Walau lebih terasosiasi dengan post-punk di awal kemunculannya, lagu “Disko di Rumah” merupakan ramuan dance dan punk apik yang memarkahi skena musik Indonesia awal 2000-an. Sempat vakum dari industri musik tidak melengahkan konsistensinya dalam menciptakan lagu, hal ini terlihat ketika The Safari meluncurkan EP, Demi Eksistensi, yang merupakan B Side dari album perdana Material Dansa Galau (2007), dan dirilis secara digital oleh Hujan! Rekords pada 2010. Selain The Safari, unit lain yang mengusung disco, dance atau electro-pop antara lain adalah duo dance punk/garage Douet Mauet’s yang berisikan Erie Treeanto (drum) dan Poppie Airil (vokal dan gitar; kini bassist Efek Rumah Kaca), serta unit electro-pop Overload Romance.
Satu lagi notable band indie rock jebolan Bogor adalah Reidvoltus. Kuartet yang dibentuk pada 2004 ini mengusung genre grunge/noise rock/lo-fi dalam musiknya. EP rilisan Hujan! Rekords pada 2010, Spilled Guts, penuh akan nuansa muram dan bising, mengingatkan kita pada musik indie rock 90-an layaknya The Pixies. Lagu “Painful Death by The Monster of Vowel” atau “Sounds from the Grotto” sangat mencerminkan nuansa itu. Reid Voltus, bersama Douet Mauet’s dan Liebe, telah meraih rekognisi nasional ketika terlibat dalam Evonica bus tour Jawa dan Bali pada 2007, bersamaan dengan beberapa band seperti Efek Rumah Kaca dan Dear Nancy. Reid Voltus kemudian vakum pada 2012, dan 3 tahun setelahnya merilis kompilasi “Reid Voltus: 2005-2012”. Kedua gitarisnya kemudian tergabung dalam notable band Bogor lain pada 2010; Idam bergabung ke The Kuda, dan Deni Taufiq menjalanan Sex Sux.
Jika kompilasi “Putih Dalam Abu” merekam kejayaan skena punk, hardcore dan metal di Bogor, geliat musik indie rock, indie pop, hingga Britpop Kota Hujan terangkum dalam kompilasi album “Shall We Go Now” yang dirilis oleh Berputar Records pada 2007. Kompilasi ini menampilkan band seperti Piknik, Reid Voltus, Douet Mauet’s, Simpathy for the Lady, Her Spring Holiday, Pink Glove hingga Daylight (kini Neal).
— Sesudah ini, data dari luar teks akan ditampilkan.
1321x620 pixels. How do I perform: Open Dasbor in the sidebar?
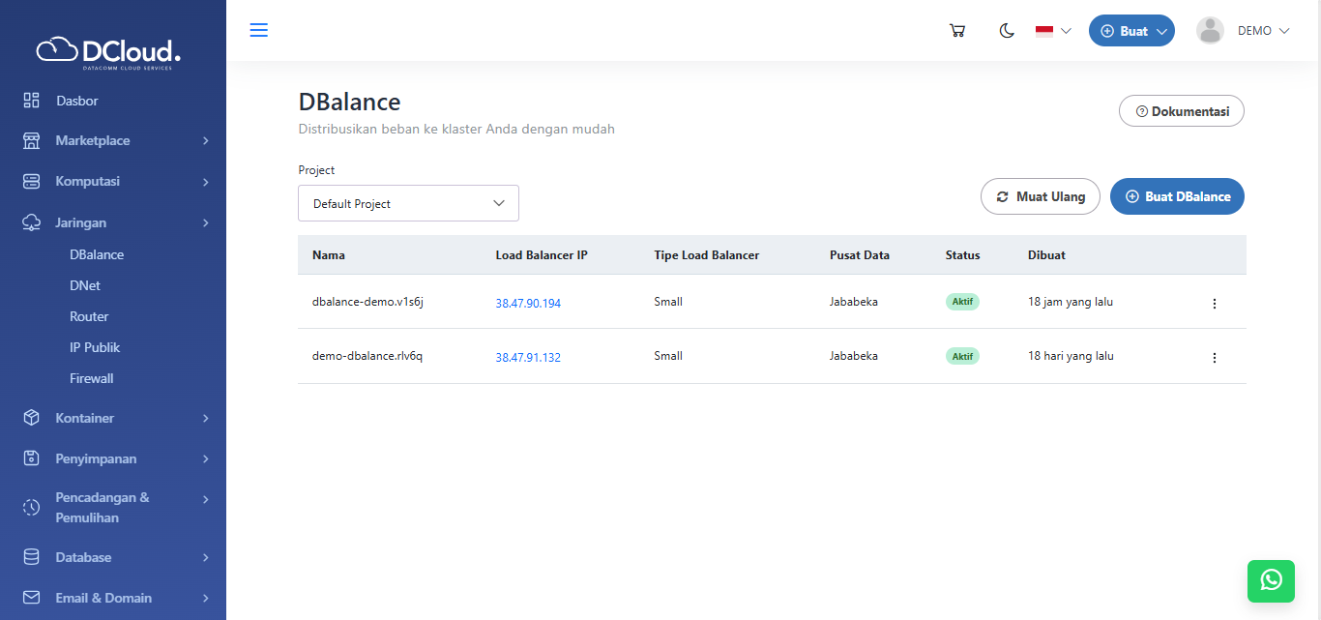click(x=76, y=101)
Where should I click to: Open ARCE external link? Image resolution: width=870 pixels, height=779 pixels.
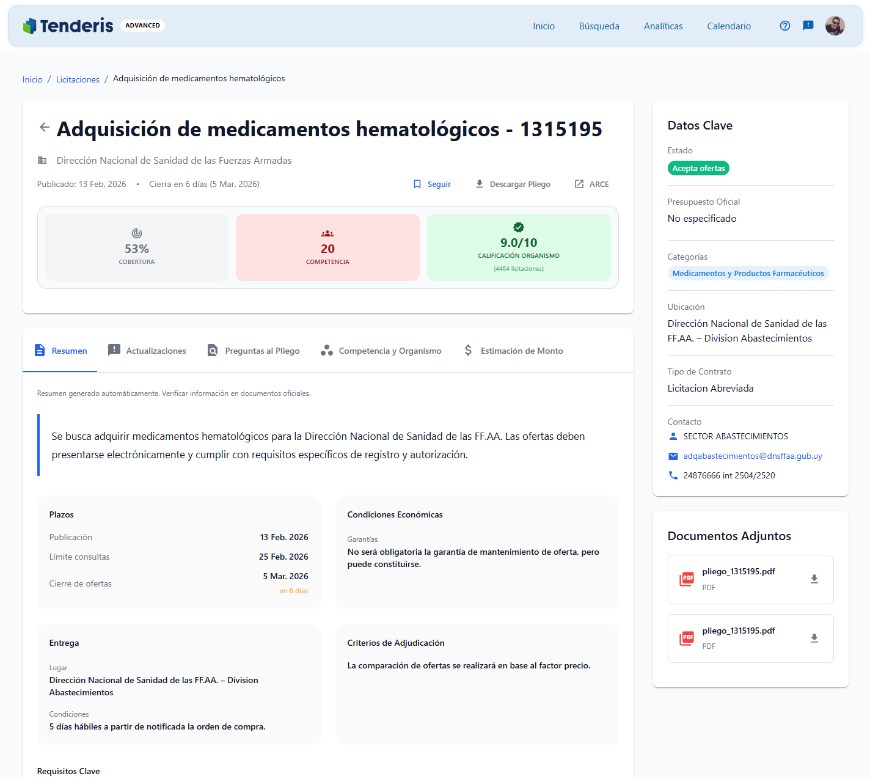click(x=591, y=184)
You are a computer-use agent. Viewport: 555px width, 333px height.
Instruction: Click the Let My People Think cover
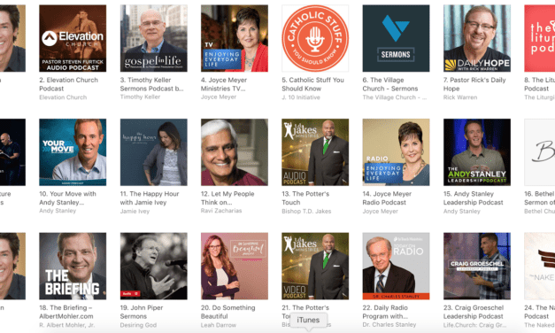tap(235, 152)
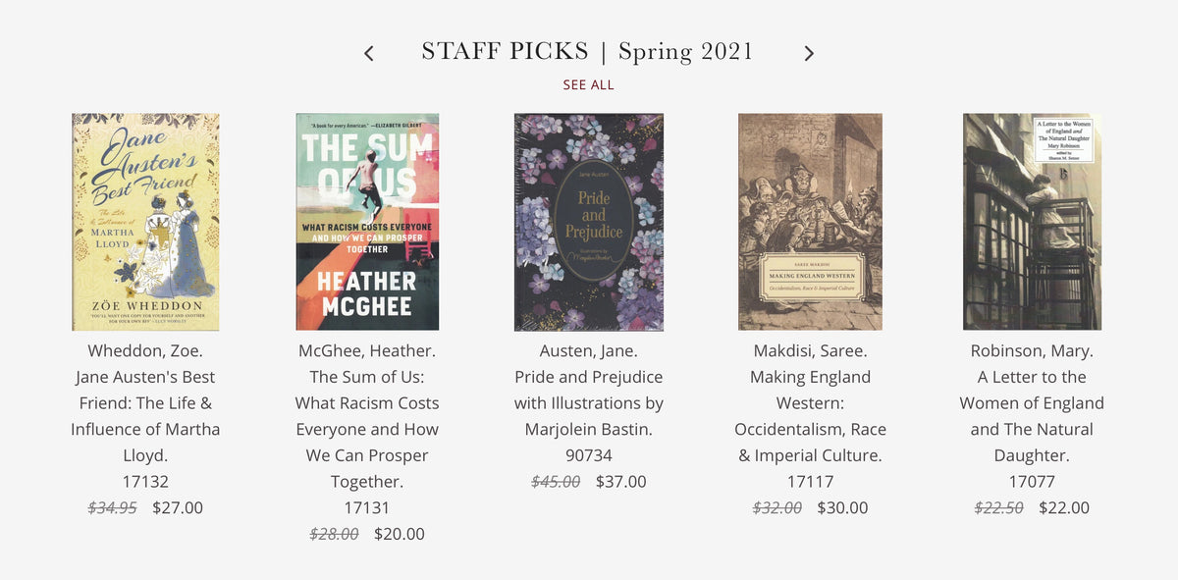Click the STAFF PICKS Spring 2021 heading
Image resolution: width=1178 pixels, height=580 pixels.
coord(588,52)
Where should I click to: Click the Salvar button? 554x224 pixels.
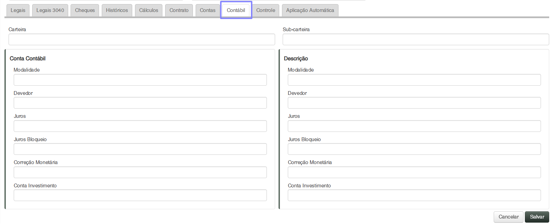coord(537,217)
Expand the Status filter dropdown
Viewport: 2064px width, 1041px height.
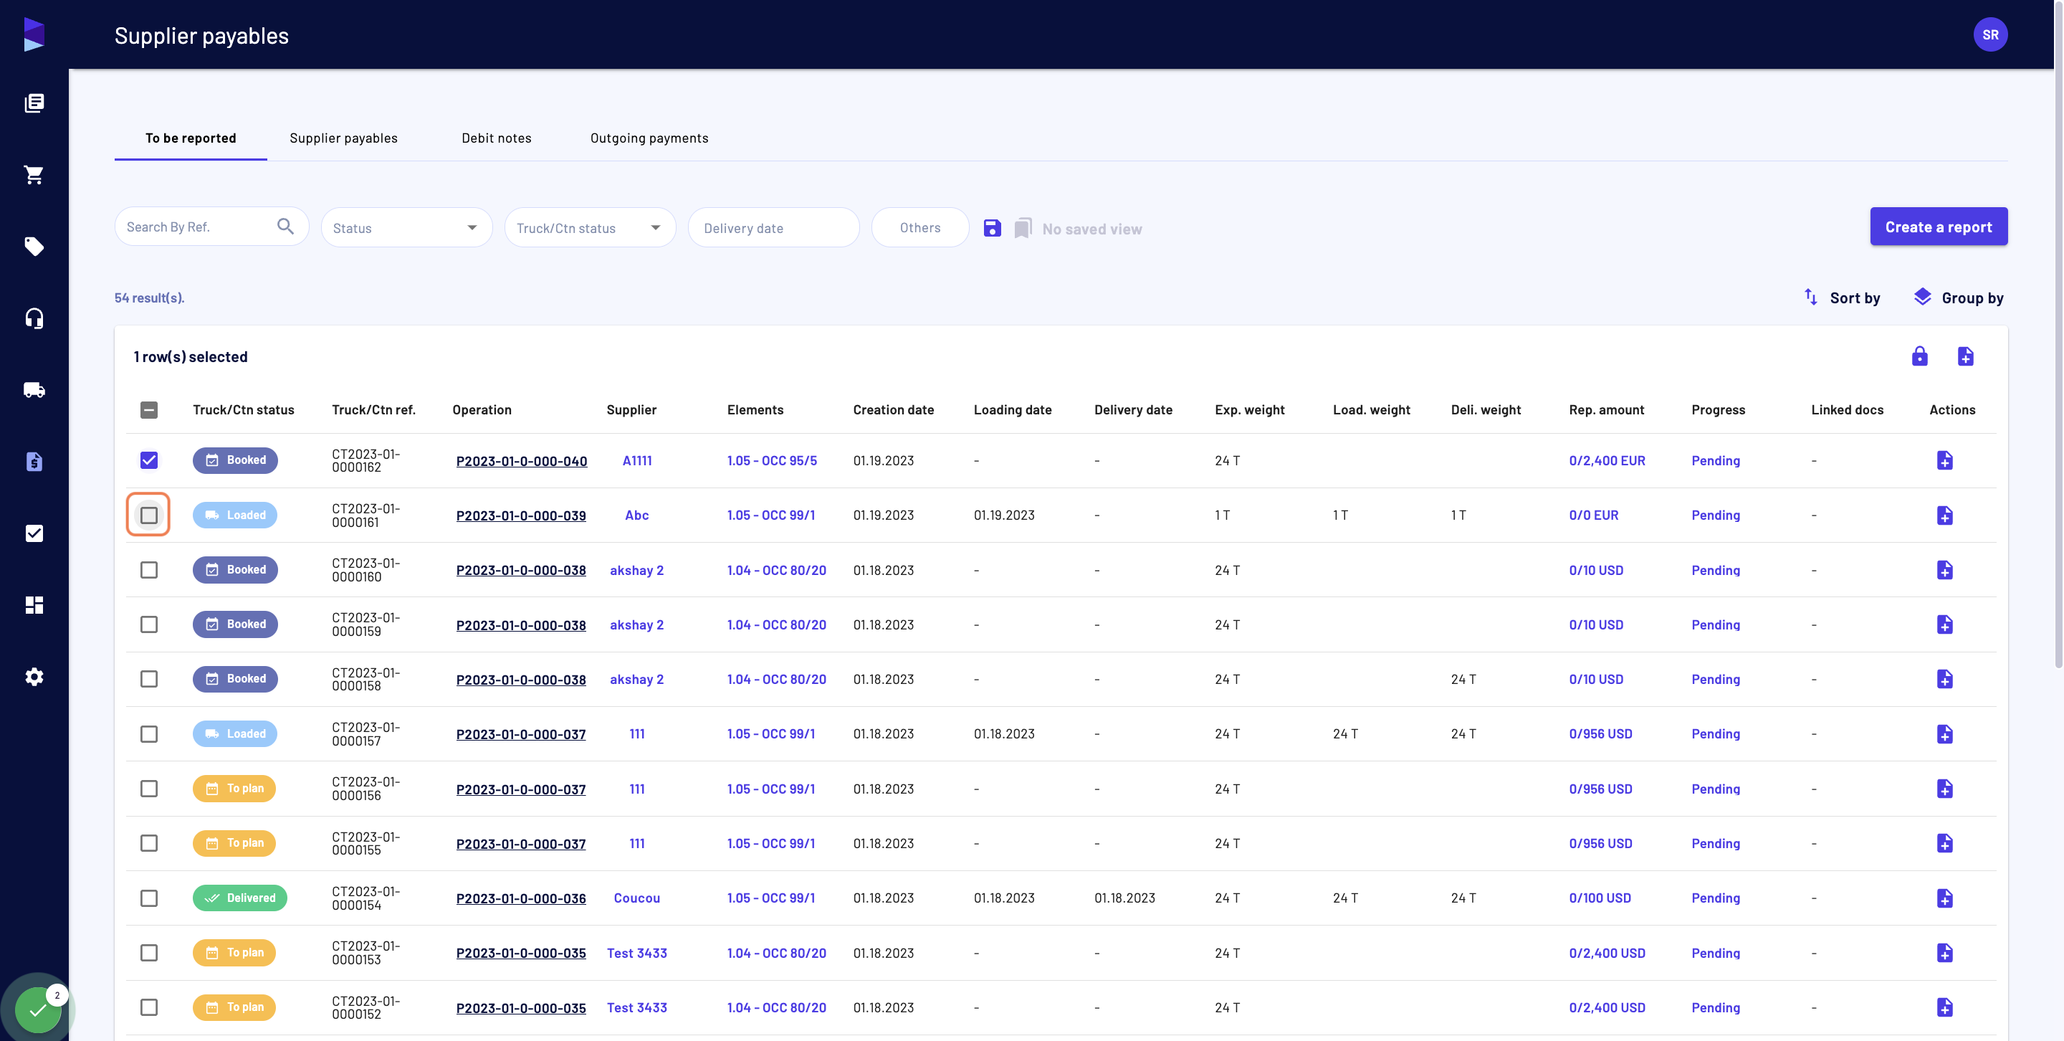[406, 228]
Satu hal yang jelas, baik “Putih Dalam Abu” dan “Shall We Go Now” merupakan cerminan kejayaan skena musik Bogor 2000-an.
Peran Label sebagai Kolektif juga Platform
Kehadiran band-band di Bogor juga sangat didukung oleh peran label, yang juga banyak lahir di kotanya. Di saat skena musik di Bogor sedang jaya-jayanya, Hujan! Rekords hadir pada 2009 atas inisiatif –salah satunya– Gilang Nugraha. Hujan! merupakan netlabel yang menyebarkan musik secara gratis, online, dengan lisensi creative commons. Semenjak kehadirannya, Hujan! Rekords telah merilis A Curious Voynich, The Kuda, Merah Berdarah (duo hardcore-chiptune usungan Gilang Nugraha dan Rinjani Reza), Cause dan Texpack. Tak hanya itu, adapun Tromagnon Records yang telah merilis album My Secret Identity. Gurem Tapes yang telah merilis Water Sport (Deni Taufiq). Ada pula Hitam Kelam, Eternal Records, dan yang belakangan hadir adalah Tumbila Records.
Tak hanya merilis, label juga berperan sebagai platform dan kolektif yang mendukung pergerakan musik Bogor, terutama untuk memperkenalkan roster-nya pada khalayak luas di luar Bogor. Contoh terdekat terjadi di dua tahun ini. Pada 2017, Hujan! bersama Tromagnon bertindak sebagai kurator untuk menampilkan talenta-talenta dari Bogor dalam sebuah showcase bertajuk Ffest. Saat itu, band yang hadir memeriahkan acaranya adalah Life Cicla, The Jansen, Texpack, Cause dan Sugarkane. Kemudian, Februari lalu kedua label ini menggandeng Kick It Records untuk mengadakan Ffest Vol.2 dengan menampilkan Belantara, Heaven In, Mary Ann, Mery Celeste, Neal dan Rasvala. Praktik kolaboratif ini pun tidak tanggung-tanggung, pada Ffest Vol. 2, ketiga label/kurator juga menggandeng kolektif seni anyar Gerakan Seni Rupa Bogor untuk merespon setiap band melalui karya visual. Geliat ini tidak hanya skena semata, tapi juga gerakan yang penuh akan aksi kolaboratif pelaku kreatif di Bogor.
Kemunculan Wajah Baru
Kejayaan tidak berhenti di situ, karena talenta baru terus bermunculan dan musik terus berkembang. Salah satunya perkembangan ini berupa beberapa talenta lama yang merembuk menjadi bentuk baru. Seperti halnya The Kuda. Unit bising ini pada awalnya berisikan sang vokalis Adipati dari band surfpunk Wasweswos, gitaris Idam dari Reid Voltus dan Jamur dari band Britpop Sweet Sunday Holiday, dan Ahonk dari unit punk rock Luxitania. Semenjak kehadirannya, The Kuda merupakan salah satu unit yang produktif merilis, termasuk EP Mystery Torpedo, dua split album dengan unit surf punk Chile Gangrena Surf (2012) dan hardcore Prancis Night Stalker (2013), EP Duka Kuda (2014) dan album penuh Satu Aku Sejuta Kalian (2015). The Kuda-lah salah satu band yang kini banyak mendapatkan rekognisi luas.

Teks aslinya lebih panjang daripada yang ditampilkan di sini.